**Your goal:** Below are entries; copy exactly the lines from the one with "Task: Click the Administrative Region heading" through the one with "This screenshot has height=428, width=868.", both included, and leave out the rest.

(Collected data)
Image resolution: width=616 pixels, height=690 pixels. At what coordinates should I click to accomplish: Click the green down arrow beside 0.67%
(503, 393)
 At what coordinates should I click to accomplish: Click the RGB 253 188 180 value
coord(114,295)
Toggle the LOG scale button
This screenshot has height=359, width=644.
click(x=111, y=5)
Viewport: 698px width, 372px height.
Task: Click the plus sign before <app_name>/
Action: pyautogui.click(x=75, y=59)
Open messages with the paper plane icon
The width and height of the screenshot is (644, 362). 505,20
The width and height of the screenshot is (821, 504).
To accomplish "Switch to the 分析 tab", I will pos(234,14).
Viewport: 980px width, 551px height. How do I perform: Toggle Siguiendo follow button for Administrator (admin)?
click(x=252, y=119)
---
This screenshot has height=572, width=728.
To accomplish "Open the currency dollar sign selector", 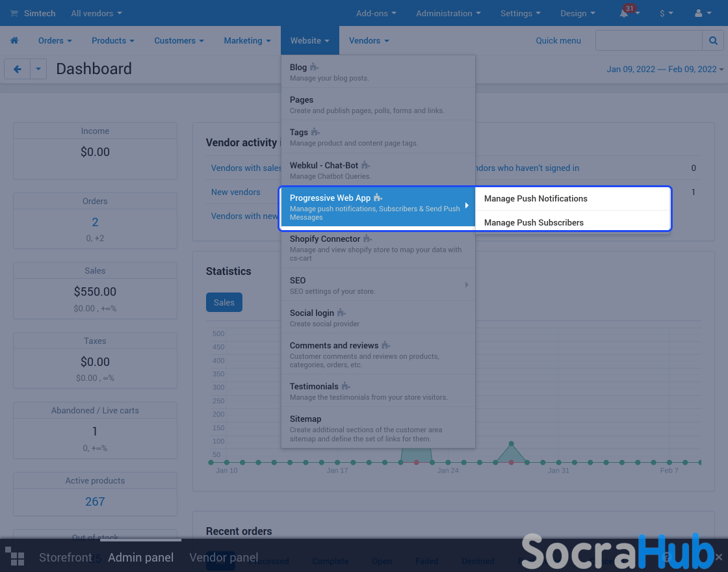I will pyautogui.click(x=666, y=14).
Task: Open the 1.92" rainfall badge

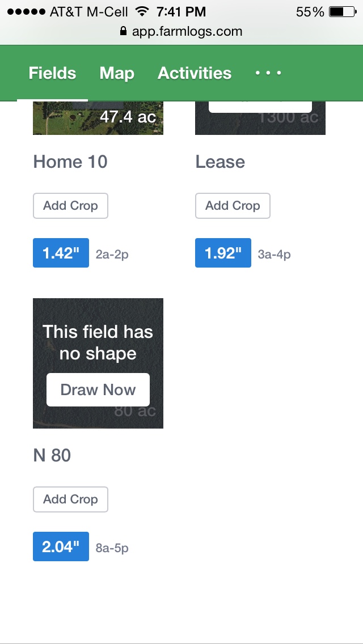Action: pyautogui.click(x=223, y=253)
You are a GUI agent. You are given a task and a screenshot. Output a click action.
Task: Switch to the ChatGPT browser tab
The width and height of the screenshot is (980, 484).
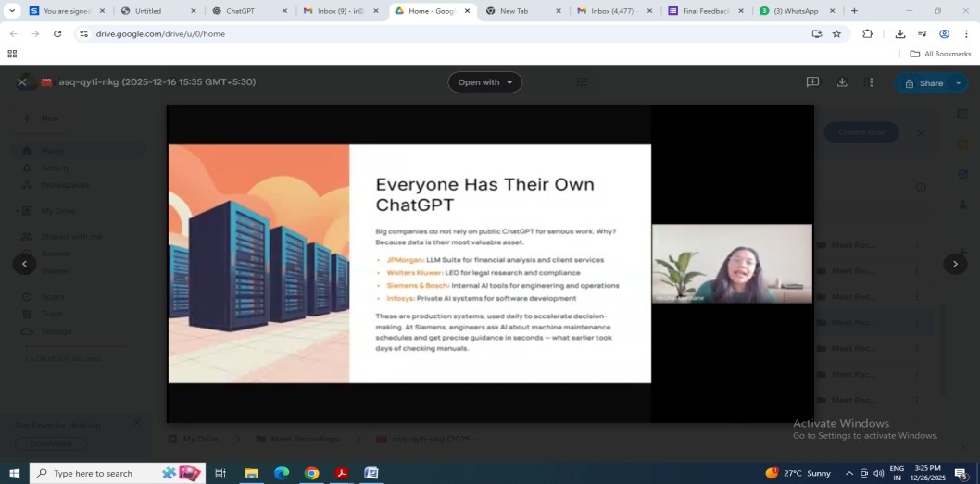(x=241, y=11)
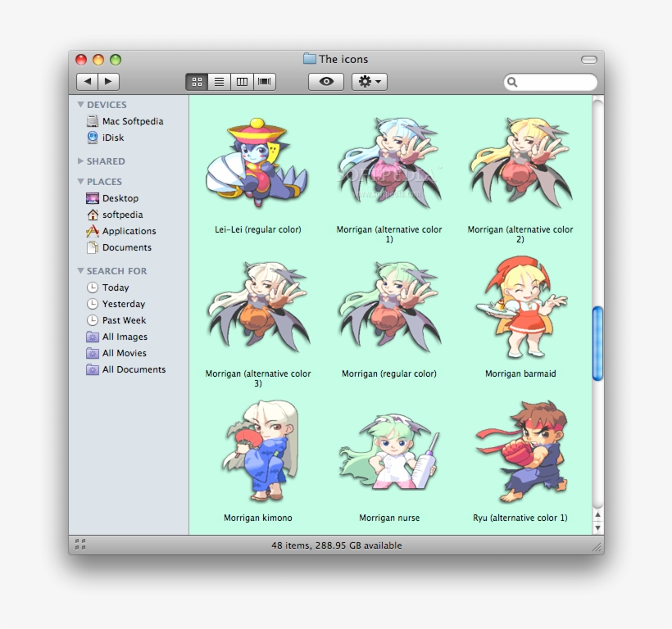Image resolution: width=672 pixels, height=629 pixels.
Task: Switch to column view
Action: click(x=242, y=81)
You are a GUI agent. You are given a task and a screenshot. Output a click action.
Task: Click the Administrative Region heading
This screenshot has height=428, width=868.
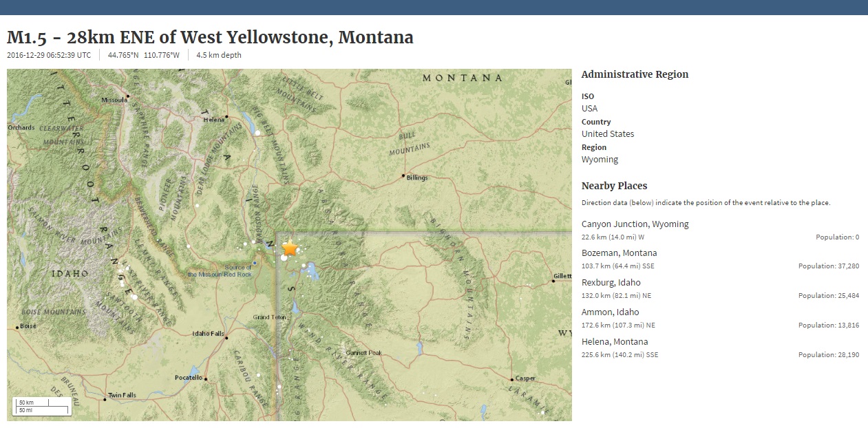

**Solution below:**
Task: Click the Administrative Region heading
This screenshot has height=428, width=868.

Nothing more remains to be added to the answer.